An impostor cylinder, viewed from any angle has the following characteristics.
From the top, it is a circle. So considering you'll never need to view a cylinder top down, you don't need to render anything.
From the side, it is a rectangle. The pixel shader only needs to compute illumination as normal.
From any other angle, it is a rectangle (the same one computed in step 2) that curves. Its curvature can be modeled inside the pixel shader as the curvature of the top ellipse. This curvature can be considered as simply an offset of each "column" in texture space, depending on viewing angle. The minor axis of this ellipse can be computed by multiplying the major axis (thickness of the cylinder) with a factor of the current viewing angle (angle / 90), assuming that 0 means you're viewing the cylinder side-on.

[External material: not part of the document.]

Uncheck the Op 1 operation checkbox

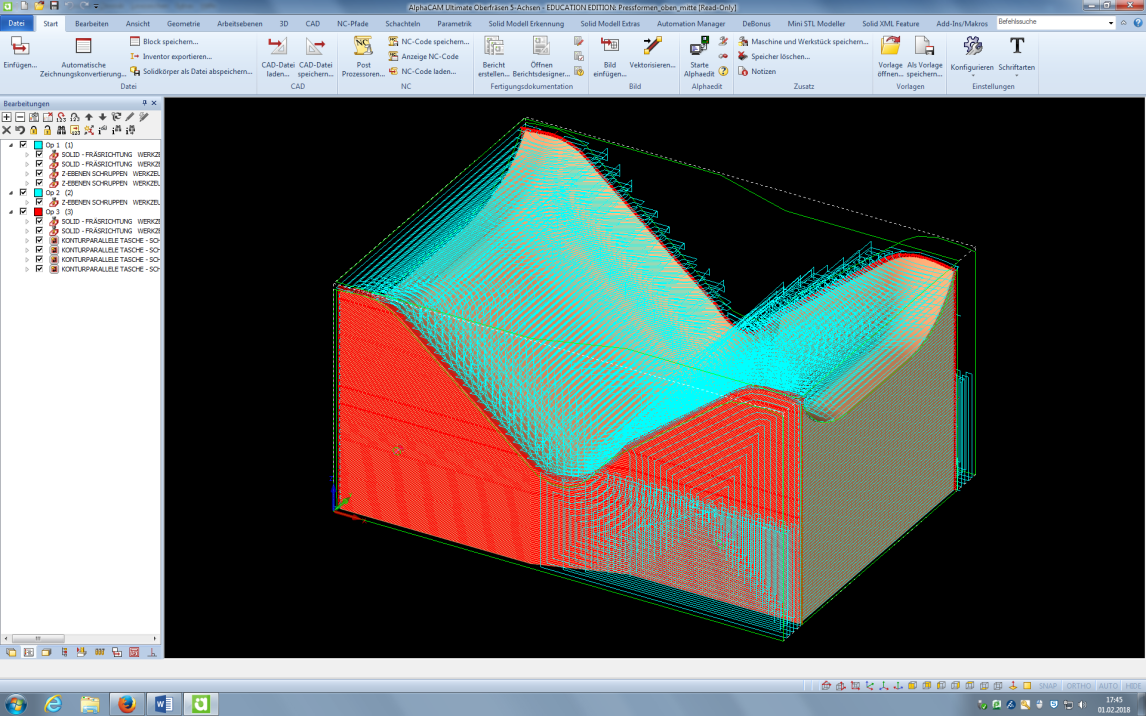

Viewing angles. I have only taken the 0-90 case into account in the math below, but the other cases are trivially different.
Given the viewing angle (phi) and the diameter of the cylinder (a) here's how the shader needs to warp the Y-Axis in texture space Y = b' sin(phi). And b' = a * (phi / 90). The cases phi = 0 and phi = 90 should never be rendered.
Of course, I haven't taken the length of this cylinder into account - which would depend on your particular projection and is not an image-space problem.